Climate and CO2 saturation in an alpine lake throughout the Holocene

Abstract

This study shows that diatom sediment records can be used to investigate the long‐term inorganic carbon dynamics in oligotrophic and poorly acid‐buffered lakes. Using a training set of 115 high‐mountain lakes in the Pyrenees, we found that both alkalinity and potential hydrogen (pH) independently explained some of the variability in diatom assemblages. Transfer functions for both variables were developed and applied to a Holocene record from Lake Redon and CO2 changes calculated. CO2 saturation broadly followed alkalinity, which in turn was related to summer and autumn air‐temperature fluctuations. In general, warmer climate during the ice‐free period led to higher supersaturation, due to increased alkalinity, which facilitated retention of CO2 from respiration, and decreased primary production (assessed by diatom fluxes).

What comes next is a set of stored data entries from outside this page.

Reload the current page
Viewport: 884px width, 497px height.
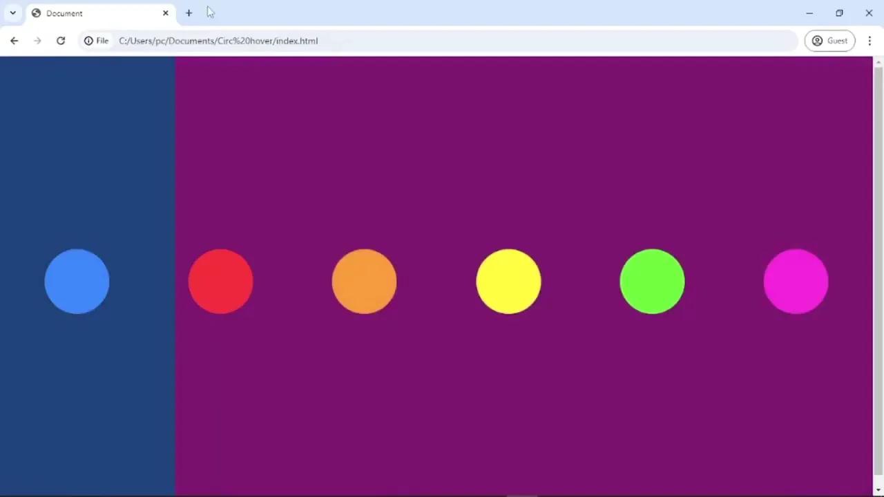(61, 41)
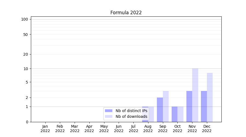Viewport: 246px width, 137px height.
Task: Click the 'Nb of downloads' legend swatch
Action: 109,116
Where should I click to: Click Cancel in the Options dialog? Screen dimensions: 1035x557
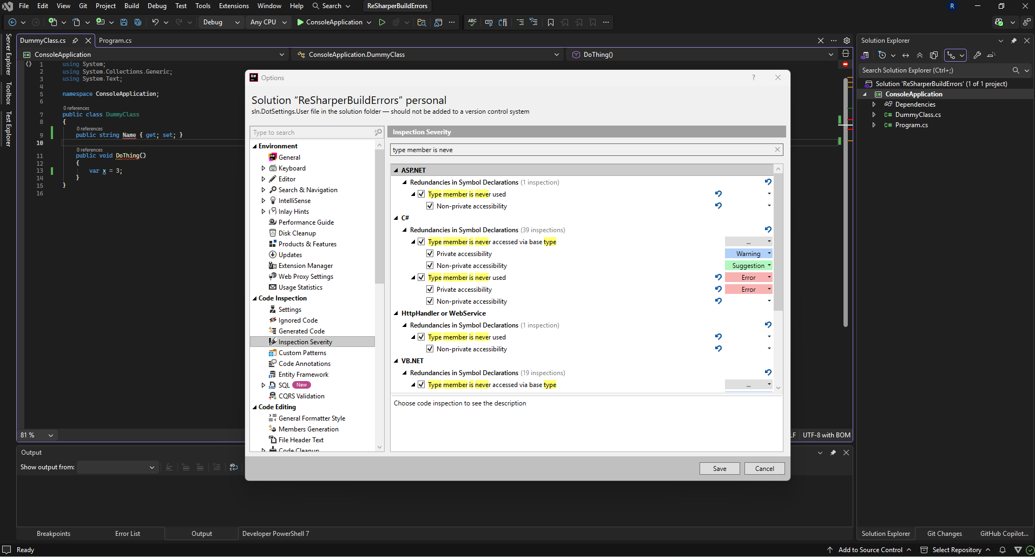[764, 469]
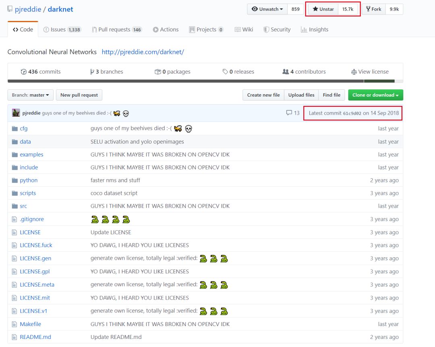Expand the Branch: master dropdown

pyautogui.click(x=30, y=95)
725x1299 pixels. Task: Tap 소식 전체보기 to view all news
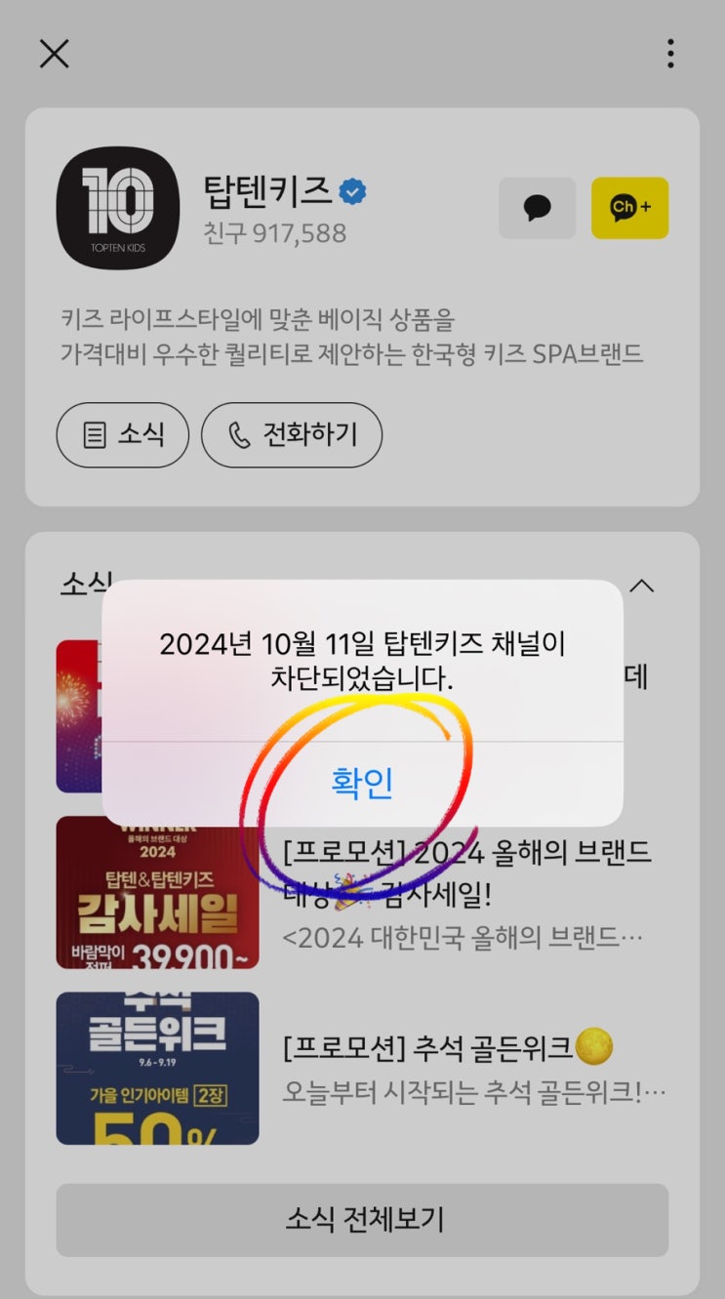(x=362, y=1220)
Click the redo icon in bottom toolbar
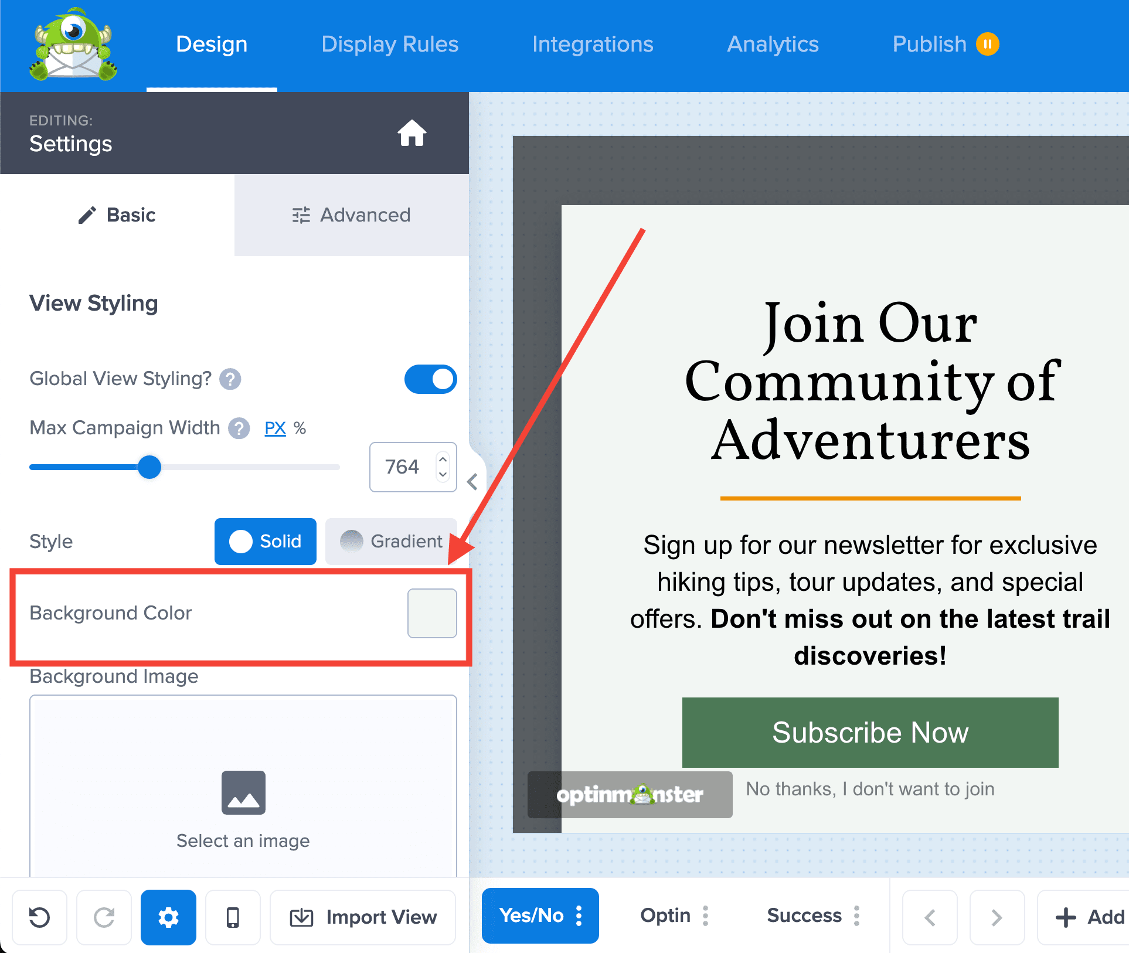The width and height of the screenshot is (1129, 953). pyautogui.click(x=104, y=917)
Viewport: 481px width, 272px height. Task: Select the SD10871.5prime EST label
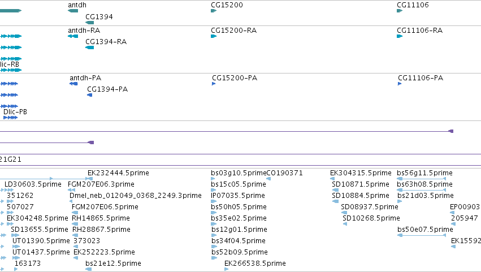point(361,184)
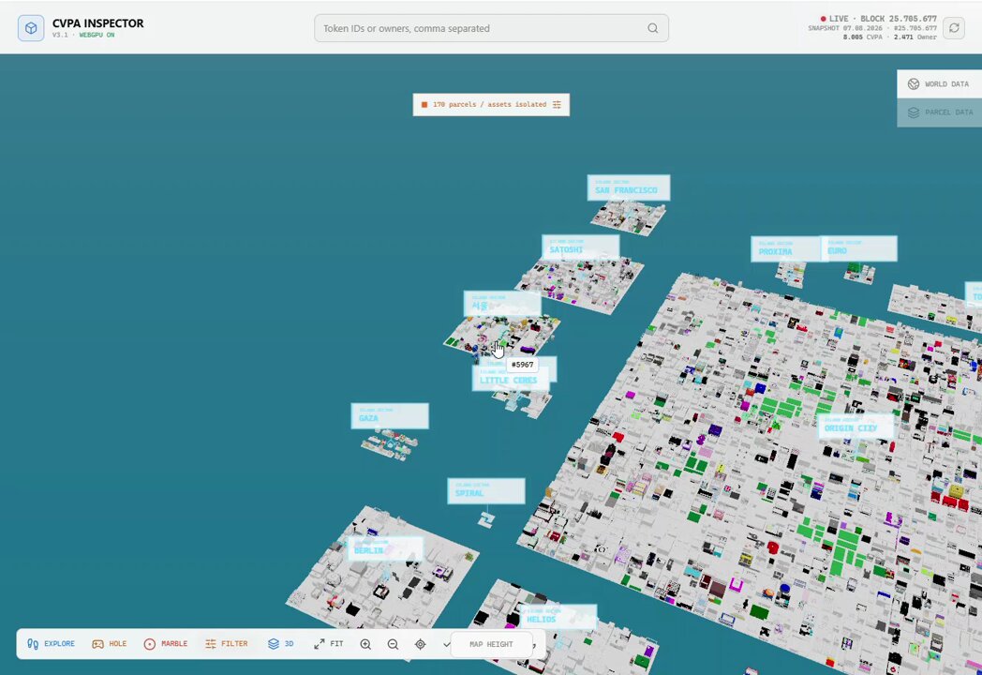Click the footprints Explore icon
This screenshot has width=982, height=675.
[x=33, y=644]
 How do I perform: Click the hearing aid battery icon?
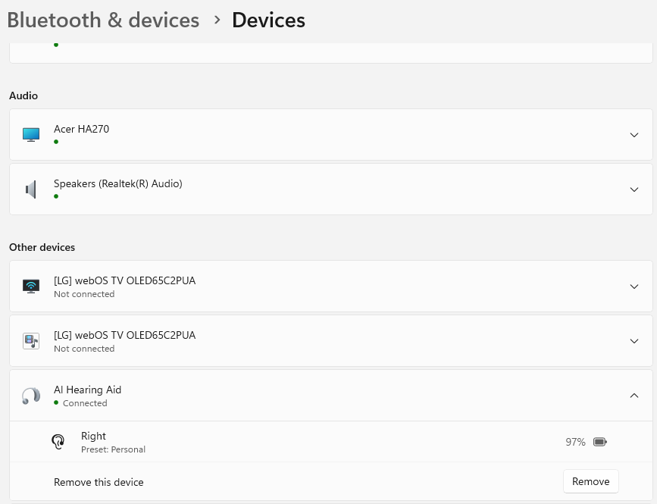600,442
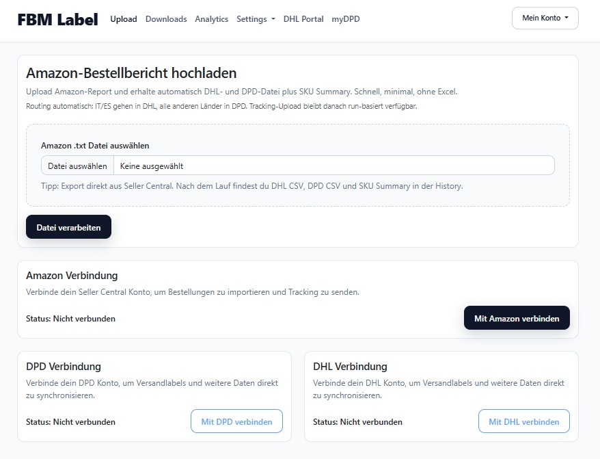Open the Upload nav item

tap(124, 19)
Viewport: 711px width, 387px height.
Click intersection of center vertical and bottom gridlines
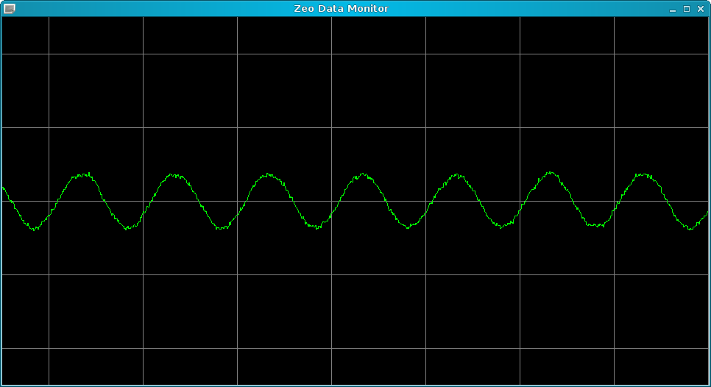coord(331,348)
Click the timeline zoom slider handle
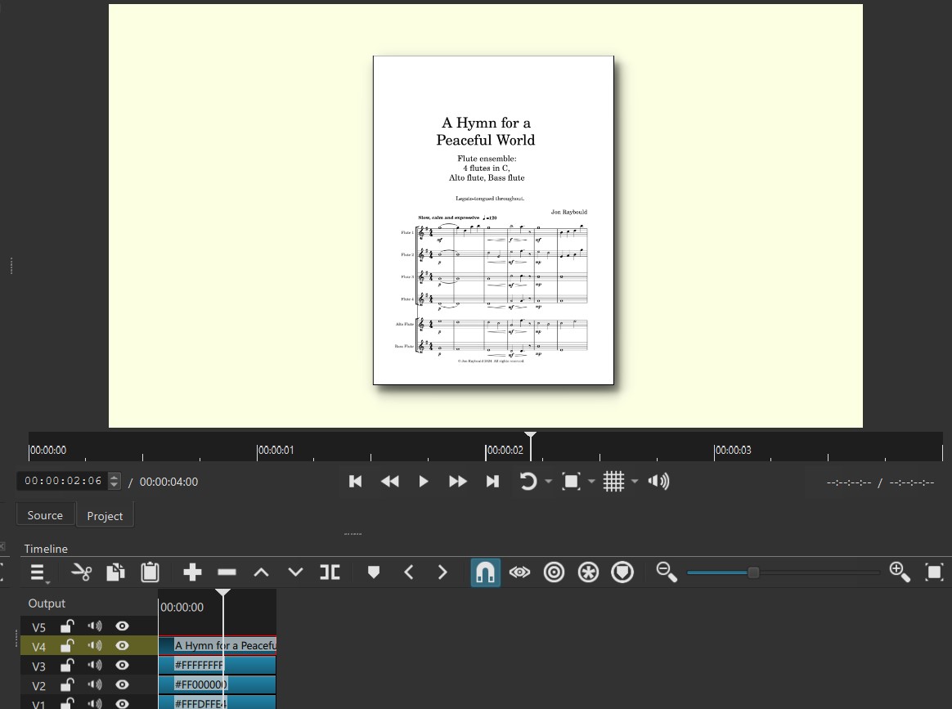 point(753,572)
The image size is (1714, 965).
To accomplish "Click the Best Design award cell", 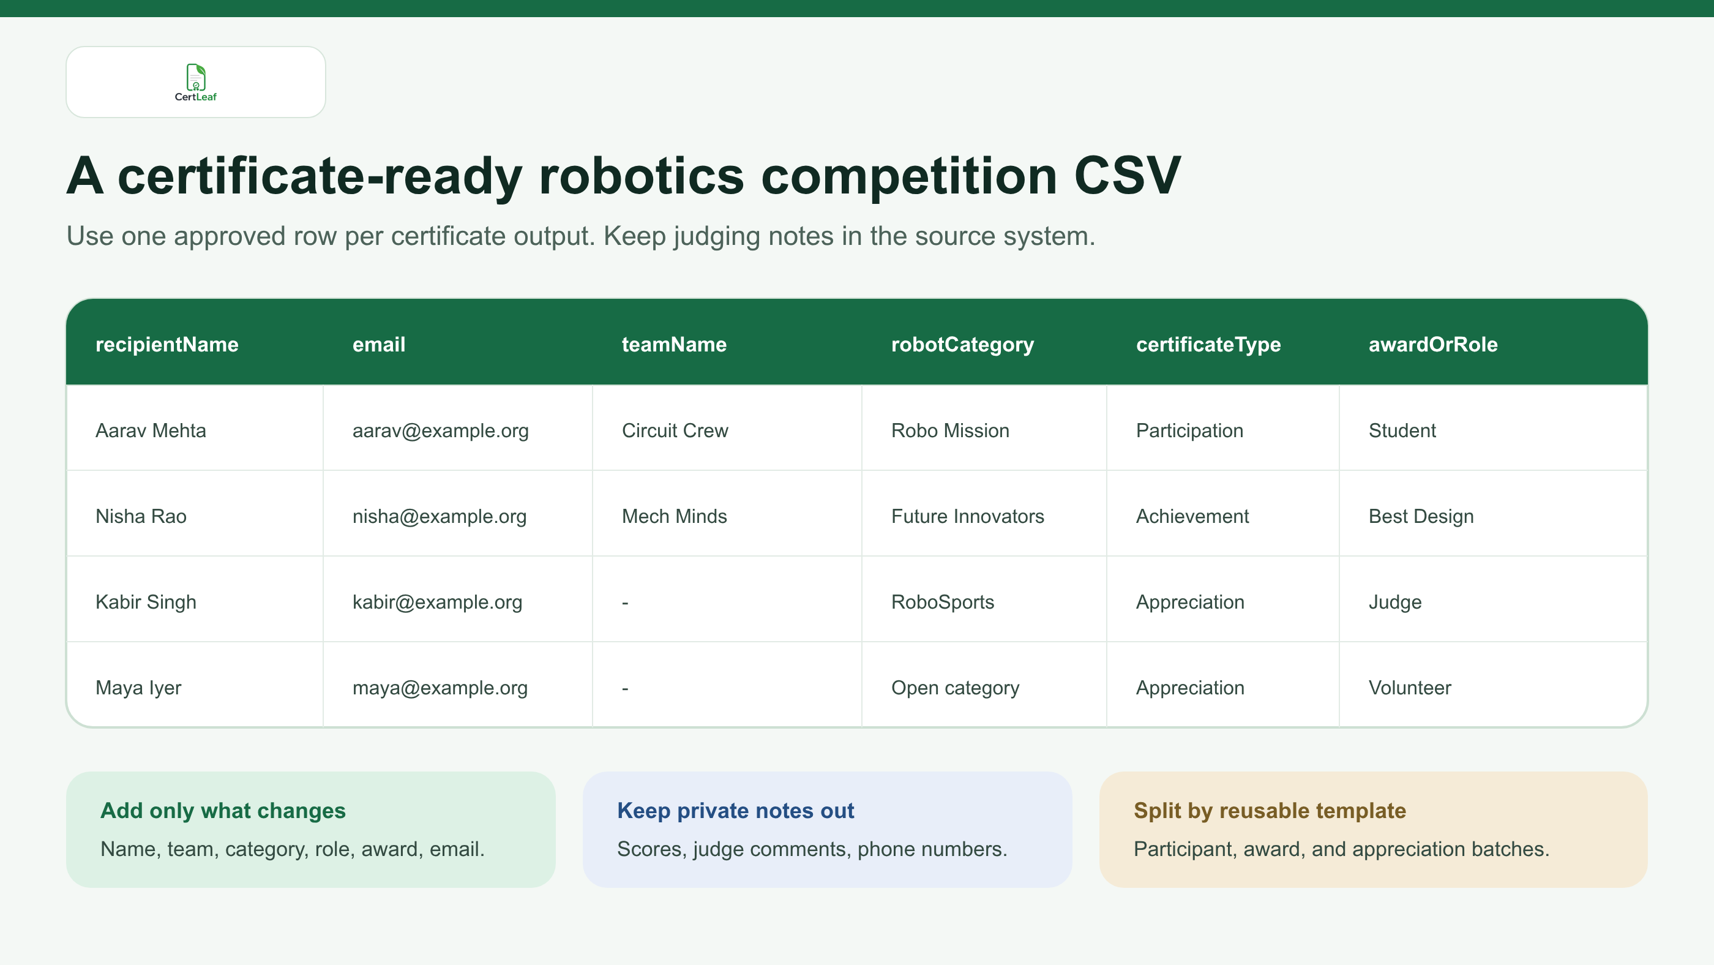I will [x=1493, y=516].
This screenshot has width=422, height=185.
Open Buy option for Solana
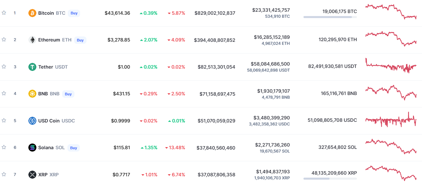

Only during the early Holocene, there were periods of extreme undersaturation, corresponding to cold periods of low alkalinity (<20 microequivalents per liter [µeq L−1]), and suggesting carbon limitation of primary production. The winter and spring climate, which determines the ice cover duration, appears to be relevant for CO2 saturation only during periods when the organic‐matter content of the sediments was low (<22%). Longer periods of ice cover led to lower lake CO2 saturation, suggesting that the ice cover influence on internal nutrient loading may regulate lake productivity fluctuations under low allocthonous nutrient and organic‐matter inputs. Alkalinity ~20 µeq L−1 and sediment organic matter ~22% appear as critical thresholds in the way lake CO2 levels respond to climate fluctuations.